All data except for angles in circular diagrams (Figure 8 and Figure 8 Supp. 1) were plotted individually. Distribution was framed with 25-75% whisker boxes where exterior lines show the minimum and maximum, the middle line represents the median, and + represents the mean. Potential differences in data distribution between genotypes were tested for significance using Mann-Whitney U test (non-parametric unpaired test), except for ABR thresholds (Figure 3 and Figure 3 Supp. 1) where a 2-way ANOVA with Sidak’s multiple comparison post-hoc test was used. OHC half-bundle lengths (Figure 2G, Figure 2 Supp. 1G) were plotted as paired left and right values in the same HC and a potential difference in data variance between genotypes was tested using a F-test. GNAI signal intensity at the OHC bare zone and stereocilia tips (Figure 5C, Figure 5 Supp. 1A) as well as OHC surface area and half-bundle length (Figure 5G, Figure 5 Supp. 1C) were plotted and a simple linear regression curve was calculated and drawn for each pair of datasets. A correlation between variables was addressed with Pearson’s correlation test.

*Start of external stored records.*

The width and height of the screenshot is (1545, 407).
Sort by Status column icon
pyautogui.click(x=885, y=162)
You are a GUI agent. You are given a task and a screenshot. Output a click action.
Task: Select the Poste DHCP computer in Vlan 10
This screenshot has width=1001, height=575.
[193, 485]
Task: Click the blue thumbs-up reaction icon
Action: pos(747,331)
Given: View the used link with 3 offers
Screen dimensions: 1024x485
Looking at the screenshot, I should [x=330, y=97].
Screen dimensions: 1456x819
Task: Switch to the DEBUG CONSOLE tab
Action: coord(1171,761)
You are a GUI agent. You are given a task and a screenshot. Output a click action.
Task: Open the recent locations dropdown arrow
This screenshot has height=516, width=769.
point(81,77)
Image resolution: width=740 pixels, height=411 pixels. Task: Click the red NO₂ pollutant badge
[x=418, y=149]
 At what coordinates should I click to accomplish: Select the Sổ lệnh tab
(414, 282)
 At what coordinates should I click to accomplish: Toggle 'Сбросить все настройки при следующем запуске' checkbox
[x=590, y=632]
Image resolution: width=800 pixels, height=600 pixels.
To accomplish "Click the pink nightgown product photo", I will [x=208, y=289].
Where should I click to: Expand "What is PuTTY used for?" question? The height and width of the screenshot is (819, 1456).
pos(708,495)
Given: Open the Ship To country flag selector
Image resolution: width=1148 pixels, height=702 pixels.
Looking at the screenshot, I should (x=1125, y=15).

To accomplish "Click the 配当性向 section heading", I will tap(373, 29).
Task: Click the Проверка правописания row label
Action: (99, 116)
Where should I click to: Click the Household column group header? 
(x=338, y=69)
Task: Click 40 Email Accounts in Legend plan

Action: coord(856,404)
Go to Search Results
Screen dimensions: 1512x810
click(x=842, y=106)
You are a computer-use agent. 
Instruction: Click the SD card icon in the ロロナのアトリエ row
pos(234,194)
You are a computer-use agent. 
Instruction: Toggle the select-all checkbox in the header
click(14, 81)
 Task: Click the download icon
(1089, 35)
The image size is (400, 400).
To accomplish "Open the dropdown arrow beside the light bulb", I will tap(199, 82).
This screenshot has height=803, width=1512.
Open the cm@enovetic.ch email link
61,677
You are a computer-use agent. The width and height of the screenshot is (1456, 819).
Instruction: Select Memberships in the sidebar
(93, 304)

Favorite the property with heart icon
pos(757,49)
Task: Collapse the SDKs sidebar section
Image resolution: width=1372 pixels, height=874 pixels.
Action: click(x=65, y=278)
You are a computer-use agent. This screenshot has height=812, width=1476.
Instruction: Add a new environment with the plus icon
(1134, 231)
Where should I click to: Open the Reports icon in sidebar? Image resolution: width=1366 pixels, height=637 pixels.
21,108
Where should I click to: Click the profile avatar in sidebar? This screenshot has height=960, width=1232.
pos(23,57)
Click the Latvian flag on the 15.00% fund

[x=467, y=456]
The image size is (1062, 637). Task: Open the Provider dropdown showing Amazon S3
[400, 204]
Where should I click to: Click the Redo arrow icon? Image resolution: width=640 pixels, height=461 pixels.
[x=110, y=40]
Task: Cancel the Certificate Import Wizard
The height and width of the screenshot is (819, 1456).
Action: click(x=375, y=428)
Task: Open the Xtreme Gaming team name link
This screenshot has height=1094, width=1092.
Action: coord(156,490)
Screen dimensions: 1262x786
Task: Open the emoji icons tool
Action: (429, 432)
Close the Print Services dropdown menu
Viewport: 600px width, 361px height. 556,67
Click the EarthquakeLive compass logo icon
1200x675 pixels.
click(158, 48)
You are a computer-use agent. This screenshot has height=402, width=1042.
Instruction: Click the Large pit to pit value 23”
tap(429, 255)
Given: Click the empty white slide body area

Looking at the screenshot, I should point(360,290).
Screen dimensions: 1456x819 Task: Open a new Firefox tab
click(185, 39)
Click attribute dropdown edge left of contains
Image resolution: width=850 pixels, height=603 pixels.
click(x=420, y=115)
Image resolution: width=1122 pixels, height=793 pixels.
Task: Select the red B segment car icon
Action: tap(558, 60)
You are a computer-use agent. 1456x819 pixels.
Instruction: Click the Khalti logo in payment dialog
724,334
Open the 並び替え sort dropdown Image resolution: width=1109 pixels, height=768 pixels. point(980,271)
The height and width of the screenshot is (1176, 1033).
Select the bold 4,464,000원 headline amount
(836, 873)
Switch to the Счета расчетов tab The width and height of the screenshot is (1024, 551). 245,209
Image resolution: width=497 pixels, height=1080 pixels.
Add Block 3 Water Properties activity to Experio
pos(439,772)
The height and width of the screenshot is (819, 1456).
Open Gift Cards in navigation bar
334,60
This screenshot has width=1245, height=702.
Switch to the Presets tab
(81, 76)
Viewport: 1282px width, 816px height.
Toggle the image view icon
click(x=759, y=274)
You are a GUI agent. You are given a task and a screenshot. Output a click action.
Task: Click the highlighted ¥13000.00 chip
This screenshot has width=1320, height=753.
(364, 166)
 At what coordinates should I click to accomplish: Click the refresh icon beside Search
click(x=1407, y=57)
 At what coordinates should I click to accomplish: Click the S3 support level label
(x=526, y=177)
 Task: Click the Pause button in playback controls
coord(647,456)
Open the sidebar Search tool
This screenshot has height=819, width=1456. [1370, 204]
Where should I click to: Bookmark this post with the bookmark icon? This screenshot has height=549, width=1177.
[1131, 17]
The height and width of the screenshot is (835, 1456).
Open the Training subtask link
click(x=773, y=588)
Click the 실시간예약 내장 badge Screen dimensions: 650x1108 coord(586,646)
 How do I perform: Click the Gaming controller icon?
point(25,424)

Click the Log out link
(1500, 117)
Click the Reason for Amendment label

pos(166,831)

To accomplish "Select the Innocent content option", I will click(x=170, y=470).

Exact p-values were indicated on each graph when non-significant (p>0.05) and otherwise summarized a follows: p<0.0001 ****, p<0.001 ***, p<0.01**, p<0.05. Details of statistical results for all figures can be found in the Supplementary Data file.

Angle frequency distribution (Figure 8 and Figure 8 Supp. 1) was plotted in circular diagrams using the R package dyplr and the coord_polar function of the ggplot2 package to organize data and produce the graphs, respectively. The angle formed by the red line indicates the circular mean and the length of the arc at the end of the red line indicates the mean circular deviation. Both values were obtained using the colstats function in the R circular package. All scripts used in this work will be posted on github.

Acknowledgements

We are grateful to Elli Hartig for reading and commenting on the manuscript. We thank Simon Lesbirel for nanopore-based Cas9-targeted sequencing of the DIO-ptxA strain. We are grateful to The Jackson Laboratory Genome Engineering Technology and Reproductive Science services for their help with generating the Gnai2^del and Gnai3^flox strains, and cryorecovering the Gnai1^neo; Gnai3^neo and Gnao1^neo strains, respectively. A.J. was supported by a postdoctoral fellowship from Fondation Pour l’Audition (2018-2020; FPA RD-2018-3). This work was supported by the National Institute on Deafness and Other Communication Disorders grants R01DC015242 and R01DC018304 (to B.T.).

Author contribution

B.T. conceived the study and designed most experiments. A.J and A.L.T designed, performed and analyzed experiments. M.D. provided technical help with mouse colony maintenance, sample processing and genotyping. B. K. wrote the R script to generate the circular histograms. B.E.L and M.V.W. helped generate the DIO-ptxA strain using BxB1 recombination technology. B.T supervised the work. B.T. and A.J. wrote the manuscript. B.T. secured funding.

Competeting interests

The authors declare no competing interest.

Data availability

The data in all graphical representations are included in a single Source Data file. Original material used for quantifications and to build figures will be deposited in a publicly accessible repository.